It was mainly a political
decision to quell the social
unrest of riot torn Egypt that
later resulted in the permanent
division of the Ummah. Even the
holy Harem in Makkah, the focal
point of Islamic unity, for
almost five centuries witnessed
four simultaneous prayers as
prescribed by the four great
fuqaha. The restoration of a
united prayer in the Makkah
sanctuary was lately achieved by
the Bedouin tribes of Najd under
the political leadership of King
Abdulaziz, the founder of modern
Saudi Arabia. The deep fiqhi
division of the Ummah which we
consider today as given is not
part and parcel of prophetic
Islam. It only needs
intellectual and political will
to set the things right, and for
ever. Imagine! for almost five
centuries when the Muslims had
to accept a divided prayer right
in the holy Harem there were no
dearth of sensible ulema amongst
us who could feel that the
fiqhi mind had brought us to
a total ruin. Yet they lacked
the intellectual courage and
political will that was reserved
for the salafi movement of the
early twentieth century Arabia.
If the Bedouin tribes of Najd by
their sheer political will can
uproot the centuries old
deviation why not the modern day
reformers can put an end to our
centuries old fiqhi
diaspora?

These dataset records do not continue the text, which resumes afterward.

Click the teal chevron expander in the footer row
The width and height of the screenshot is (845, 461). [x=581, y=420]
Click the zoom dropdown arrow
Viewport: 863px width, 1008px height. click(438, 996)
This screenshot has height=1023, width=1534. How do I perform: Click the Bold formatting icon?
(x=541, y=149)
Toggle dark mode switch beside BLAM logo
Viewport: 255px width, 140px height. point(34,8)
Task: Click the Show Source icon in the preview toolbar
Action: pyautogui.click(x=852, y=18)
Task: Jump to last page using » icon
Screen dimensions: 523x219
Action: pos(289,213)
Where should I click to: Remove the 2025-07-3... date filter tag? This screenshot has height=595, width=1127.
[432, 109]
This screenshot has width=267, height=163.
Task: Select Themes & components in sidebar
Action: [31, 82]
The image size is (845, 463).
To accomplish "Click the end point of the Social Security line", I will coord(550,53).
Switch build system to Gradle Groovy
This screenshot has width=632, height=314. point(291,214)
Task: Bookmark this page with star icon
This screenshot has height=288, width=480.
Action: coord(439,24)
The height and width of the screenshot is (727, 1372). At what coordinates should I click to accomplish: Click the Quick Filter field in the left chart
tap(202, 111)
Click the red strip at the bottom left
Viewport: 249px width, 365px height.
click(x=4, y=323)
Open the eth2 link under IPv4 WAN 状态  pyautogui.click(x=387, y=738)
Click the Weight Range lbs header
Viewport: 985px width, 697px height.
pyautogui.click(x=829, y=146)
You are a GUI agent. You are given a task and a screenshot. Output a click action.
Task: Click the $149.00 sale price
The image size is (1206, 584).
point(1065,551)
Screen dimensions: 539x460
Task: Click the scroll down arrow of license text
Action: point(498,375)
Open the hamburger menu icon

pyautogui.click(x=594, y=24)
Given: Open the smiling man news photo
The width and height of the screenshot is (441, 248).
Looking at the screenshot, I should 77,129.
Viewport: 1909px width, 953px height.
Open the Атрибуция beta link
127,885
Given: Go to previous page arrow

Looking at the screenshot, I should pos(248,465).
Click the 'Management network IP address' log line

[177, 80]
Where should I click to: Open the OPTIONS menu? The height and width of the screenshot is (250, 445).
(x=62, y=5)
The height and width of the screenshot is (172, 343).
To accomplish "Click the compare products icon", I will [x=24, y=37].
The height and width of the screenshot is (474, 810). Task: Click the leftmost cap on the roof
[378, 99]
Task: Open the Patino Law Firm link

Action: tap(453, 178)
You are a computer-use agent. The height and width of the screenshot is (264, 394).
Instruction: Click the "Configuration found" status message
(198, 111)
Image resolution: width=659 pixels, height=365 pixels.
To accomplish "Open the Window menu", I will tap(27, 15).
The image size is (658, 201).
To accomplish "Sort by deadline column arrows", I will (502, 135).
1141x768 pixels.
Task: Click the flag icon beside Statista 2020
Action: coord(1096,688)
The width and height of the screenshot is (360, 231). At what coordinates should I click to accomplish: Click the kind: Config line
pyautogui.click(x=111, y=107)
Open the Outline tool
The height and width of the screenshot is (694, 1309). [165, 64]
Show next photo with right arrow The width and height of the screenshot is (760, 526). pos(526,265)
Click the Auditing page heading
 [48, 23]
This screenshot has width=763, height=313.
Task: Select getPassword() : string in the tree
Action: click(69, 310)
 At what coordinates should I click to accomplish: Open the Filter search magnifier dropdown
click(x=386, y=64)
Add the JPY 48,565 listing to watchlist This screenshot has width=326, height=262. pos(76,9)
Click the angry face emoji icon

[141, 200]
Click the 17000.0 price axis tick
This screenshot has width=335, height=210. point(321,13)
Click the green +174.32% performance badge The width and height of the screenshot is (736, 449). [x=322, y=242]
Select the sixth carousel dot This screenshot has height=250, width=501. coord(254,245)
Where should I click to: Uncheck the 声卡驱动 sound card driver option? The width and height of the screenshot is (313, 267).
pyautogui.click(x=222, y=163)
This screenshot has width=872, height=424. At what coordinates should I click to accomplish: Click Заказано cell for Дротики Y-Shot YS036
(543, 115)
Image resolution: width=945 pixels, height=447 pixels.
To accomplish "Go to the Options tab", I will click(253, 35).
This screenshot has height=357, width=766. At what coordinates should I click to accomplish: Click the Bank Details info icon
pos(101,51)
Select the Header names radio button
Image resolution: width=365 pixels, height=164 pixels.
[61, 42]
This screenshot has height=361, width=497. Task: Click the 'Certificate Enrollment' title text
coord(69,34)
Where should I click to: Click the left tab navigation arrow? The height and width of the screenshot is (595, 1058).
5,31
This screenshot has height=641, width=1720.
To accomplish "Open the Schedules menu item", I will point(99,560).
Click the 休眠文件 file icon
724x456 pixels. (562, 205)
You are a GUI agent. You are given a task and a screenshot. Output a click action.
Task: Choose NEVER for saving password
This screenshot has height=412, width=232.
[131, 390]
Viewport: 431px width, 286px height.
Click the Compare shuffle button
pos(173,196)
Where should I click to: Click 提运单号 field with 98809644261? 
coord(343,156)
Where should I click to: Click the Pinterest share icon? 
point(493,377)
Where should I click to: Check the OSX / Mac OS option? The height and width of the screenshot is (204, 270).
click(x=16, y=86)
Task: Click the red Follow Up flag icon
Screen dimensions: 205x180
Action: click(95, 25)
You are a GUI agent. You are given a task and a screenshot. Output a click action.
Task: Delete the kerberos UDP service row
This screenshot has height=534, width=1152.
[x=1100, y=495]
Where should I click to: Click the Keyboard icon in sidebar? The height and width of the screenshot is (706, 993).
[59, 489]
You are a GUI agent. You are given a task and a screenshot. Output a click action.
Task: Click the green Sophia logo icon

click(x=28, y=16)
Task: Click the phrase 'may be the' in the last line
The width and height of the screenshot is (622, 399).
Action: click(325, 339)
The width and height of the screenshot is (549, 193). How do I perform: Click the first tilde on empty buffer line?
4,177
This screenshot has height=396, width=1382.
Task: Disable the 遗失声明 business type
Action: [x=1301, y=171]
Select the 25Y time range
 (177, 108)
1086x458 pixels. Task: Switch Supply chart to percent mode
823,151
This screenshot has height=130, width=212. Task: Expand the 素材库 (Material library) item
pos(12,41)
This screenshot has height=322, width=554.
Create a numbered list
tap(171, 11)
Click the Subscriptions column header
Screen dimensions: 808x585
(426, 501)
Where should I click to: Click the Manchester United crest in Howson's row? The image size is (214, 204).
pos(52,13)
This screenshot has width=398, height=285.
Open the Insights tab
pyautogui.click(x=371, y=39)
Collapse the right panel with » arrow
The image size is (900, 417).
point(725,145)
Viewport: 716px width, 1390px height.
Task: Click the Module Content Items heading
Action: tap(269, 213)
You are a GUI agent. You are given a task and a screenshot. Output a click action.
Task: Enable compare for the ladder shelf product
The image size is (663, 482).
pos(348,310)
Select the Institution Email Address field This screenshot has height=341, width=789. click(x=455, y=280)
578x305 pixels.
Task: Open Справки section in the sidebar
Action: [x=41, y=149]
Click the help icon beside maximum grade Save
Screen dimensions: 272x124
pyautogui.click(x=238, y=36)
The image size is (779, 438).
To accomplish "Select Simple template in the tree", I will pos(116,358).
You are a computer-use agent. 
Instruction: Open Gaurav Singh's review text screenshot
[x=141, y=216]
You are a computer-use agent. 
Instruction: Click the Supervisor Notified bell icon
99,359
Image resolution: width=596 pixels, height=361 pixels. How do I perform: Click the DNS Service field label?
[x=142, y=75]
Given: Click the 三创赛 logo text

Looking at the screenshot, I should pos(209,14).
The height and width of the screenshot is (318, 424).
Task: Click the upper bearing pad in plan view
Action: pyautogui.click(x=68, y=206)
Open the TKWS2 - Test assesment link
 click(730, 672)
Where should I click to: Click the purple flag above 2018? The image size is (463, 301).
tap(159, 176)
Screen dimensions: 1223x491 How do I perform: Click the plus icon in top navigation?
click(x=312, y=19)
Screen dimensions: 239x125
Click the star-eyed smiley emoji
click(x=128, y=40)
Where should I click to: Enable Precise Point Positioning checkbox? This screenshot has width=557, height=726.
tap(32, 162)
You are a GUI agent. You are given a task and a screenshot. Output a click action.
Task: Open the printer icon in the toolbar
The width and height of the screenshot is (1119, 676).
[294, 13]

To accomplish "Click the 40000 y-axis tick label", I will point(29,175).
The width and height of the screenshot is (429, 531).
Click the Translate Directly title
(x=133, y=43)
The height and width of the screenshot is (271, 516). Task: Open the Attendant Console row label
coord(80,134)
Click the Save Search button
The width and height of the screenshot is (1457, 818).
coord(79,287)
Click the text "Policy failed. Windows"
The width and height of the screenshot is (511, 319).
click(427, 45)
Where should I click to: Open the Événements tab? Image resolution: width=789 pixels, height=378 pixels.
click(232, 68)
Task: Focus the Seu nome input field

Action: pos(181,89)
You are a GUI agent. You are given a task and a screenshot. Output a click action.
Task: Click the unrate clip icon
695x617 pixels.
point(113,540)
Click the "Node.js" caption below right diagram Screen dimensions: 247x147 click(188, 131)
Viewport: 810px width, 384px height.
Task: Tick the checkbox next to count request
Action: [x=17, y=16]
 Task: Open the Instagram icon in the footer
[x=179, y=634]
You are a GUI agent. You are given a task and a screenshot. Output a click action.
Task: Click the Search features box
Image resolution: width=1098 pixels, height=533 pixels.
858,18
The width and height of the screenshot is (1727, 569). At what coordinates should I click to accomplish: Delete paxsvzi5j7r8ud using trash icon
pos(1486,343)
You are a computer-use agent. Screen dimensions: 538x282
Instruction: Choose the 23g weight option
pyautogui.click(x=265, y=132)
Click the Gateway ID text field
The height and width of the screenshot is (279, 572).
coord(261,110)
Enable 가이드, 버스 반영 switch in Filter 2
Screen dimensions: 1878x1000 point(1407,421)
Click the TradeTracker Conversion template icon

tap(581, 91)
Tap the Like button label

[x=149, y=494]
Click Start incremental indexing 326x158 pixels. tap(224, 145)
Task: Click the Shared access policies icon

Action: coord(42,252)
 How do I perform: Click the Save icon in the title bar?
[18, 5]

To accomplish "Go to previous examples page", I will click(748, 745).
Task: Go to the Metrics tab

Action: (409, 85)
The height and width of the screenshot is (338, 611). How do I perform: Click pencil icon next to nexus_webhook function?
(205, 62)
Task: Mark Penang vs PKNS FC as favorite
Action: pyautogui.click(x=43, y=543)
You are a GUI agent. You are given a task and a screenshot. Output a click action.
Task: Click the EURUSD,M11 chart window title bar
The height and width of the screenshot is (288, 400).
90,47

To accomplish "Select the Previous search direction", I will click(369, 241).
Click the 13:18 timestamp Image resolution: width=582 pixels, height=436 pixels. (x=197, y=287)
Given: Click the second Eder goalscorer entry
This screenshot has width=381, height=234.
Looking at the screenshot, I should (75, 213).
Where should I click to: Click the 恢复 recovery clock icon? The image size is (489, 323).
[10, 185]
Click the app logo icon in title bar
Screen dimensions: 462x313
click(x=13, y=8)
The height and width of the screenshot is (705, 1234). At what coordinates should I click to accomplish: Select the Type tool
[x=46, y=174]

To this Waliullah Ad-Dehlawi in
his tract Al-Asbab fi Bayan
al-Ikhtilaf has recounted an
interesting episode:
(Abu Zar'aa says) One day I asked my mentor Shaikh Bilqini as to what stopped Shaikh Taqiuddin Subki from undertaking ijtihad… In the beginning he was disinclined to answer. At this I said that according to me it was due to the political positions that were earmarked for the jurisprudents of the four schools. If anyone dared to go beyond the confines of taqlid, he would not get anything. He would be deprived of any position in the court. The common people would stop approaching him for edicts and brand him as an 'innovator' (bida'ti). (Abu Zar'a says that) hearing this Imam Bilqini smiled and agreed with me.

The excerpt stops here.